Exercise description — Look through the lines below and extract each one that contains "Image".

Dataset content —
###
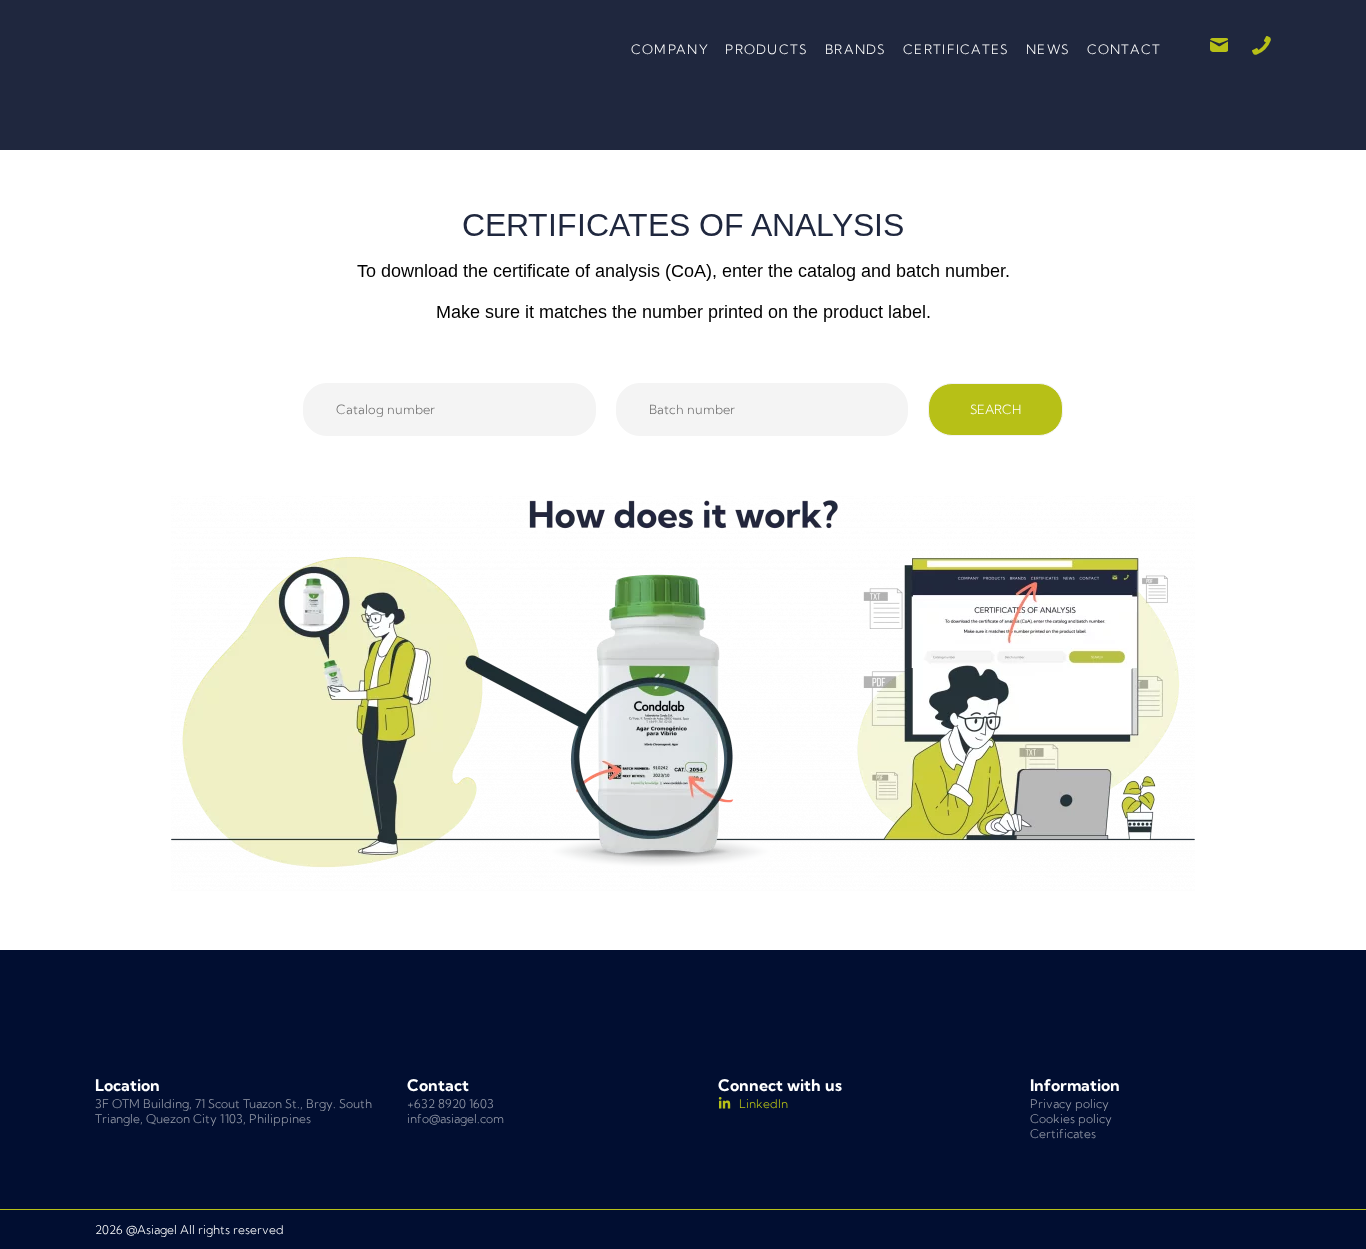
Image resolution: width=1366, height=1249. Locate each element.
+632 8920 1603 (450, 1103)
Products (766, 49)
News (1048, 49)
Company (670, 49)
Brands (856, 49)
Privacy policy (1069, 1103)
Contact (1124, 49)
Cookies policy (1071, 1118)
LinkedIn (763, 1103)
###
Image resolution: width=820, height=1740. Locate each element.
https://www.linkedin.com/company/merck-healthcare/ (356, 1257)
###
Answer section —
Image resolution: width=1366, height=1249. Locate each element.
Image resolution: width=820, height=1740. Locate each element.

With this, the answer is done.